I mean that. Seriously, you don't have to read this, you know. There are plenty of better things to do with your time. Time is valuable. You'll thank me in the long run (actually you won't, will you, you ungrateful bastard? You won't even give it a second thought and nor should you).

It was originally quite vague, but it's now known by a few people (luckily, people that I like).

Any views expressed of course, are my own.

Of course, if you do stumble upon this and don't know me, feel free to get in touch, it'll be interesting.

Saturday, 17 September 2016

Second Hand CDs (Afterword)

Further to this and its second bit, this, I've been asked about how the CD reseller market works.  I'm no expert - for that you'll have to go to the source(s), I think - but I think I've got a pretty good idea about the market and how it operates (for now).

To get this, you have to assume the role of a major seller on Amazon, as covered in the previous posts.  You can't do it if you're just selling the odd CD here and there.  You need to maintain a presence of sorts, which means covering all the bases that you can with the stock you have.  You'll be beaten down to a penny by the other big boys, but that isn't really a problem.

You will get sales at the price you set, so long as it is the lowest price.  This can't really be stressed enough.  It is the business model and it works as long as you have what you say you have in stock, actually in stock (if you haven't, you're in for a whole world of hurt).

As I've mentioned before (repeatedly) the cost of sending a standard CD, packaged in a way to get it there in one piece will cost you £1.20 (second class) or £1.27 (first class), which - and I think I might have commented on this before, y'know - fits conveniently closely with Amazon's default postage rate of £1.26 per CD.  NOT THAT THERE'S ANYTHING GOING ON THERE.  OH NO.

But that's largely irrelevant, as the large resellers are sending out hundreds - or thousands - of such packages a day, which means that - unless they're very stupid - they will have negotiated a postage discount (almost certainly with the Royal Mail; they have the infrastructure in place to do it whereas the others would struggle, I think) based on volume.  Depending on the quantity that they send out each day, they'll get something between a 25% and 40% discount on their postage if they can demonstrate that they're sending more than about 750 - 1000 packages a day.  A postage sticker has to be applied, sure, but it's not a conventional stamp, it's really just a barcode that confirms valid postage (with the requisite discount).  Plus the Royal Mail will come round to their place of business to pick up the packages, as an added bonus.

It's the world in which we live.  It makes sense on both sides; the Mail get to control the flow of post and the reseller doesn't have to piss about with individual postage and all that stuff.  But it does skew heavily towards the big players and it certainly sheds light on the overall business model of the big resellers.  They can make something like £0.50 a CD by selling at £0.01, simply through maintaining a volume send-out each day.  That's why what looks as though it's mad - a CD for one pence! (plus postage) - makes sense.

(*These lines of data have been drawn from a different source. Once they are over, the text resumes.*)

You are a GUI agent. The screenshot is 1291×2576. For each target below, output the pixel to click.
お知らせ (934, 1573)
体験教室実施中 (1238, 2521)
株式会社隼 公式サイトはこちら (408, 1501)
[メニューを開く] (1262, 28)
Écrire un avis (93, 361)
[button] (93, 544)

And that's why they'll always beat the little sellers; minor sellers just can't negotiate similar postage discounts to make the model work.

At the moment, there's probably about six or seven UK-based vendors making money from this, but the situation won't last forever.  Fewer and fewer physical CDs are being sold and - give it a few years, five at the maximum - the market will be all but dead.  There'll always be a market for weird collector types, but it'll be very much on a one to one basis.  And that's an entirely different market altogether.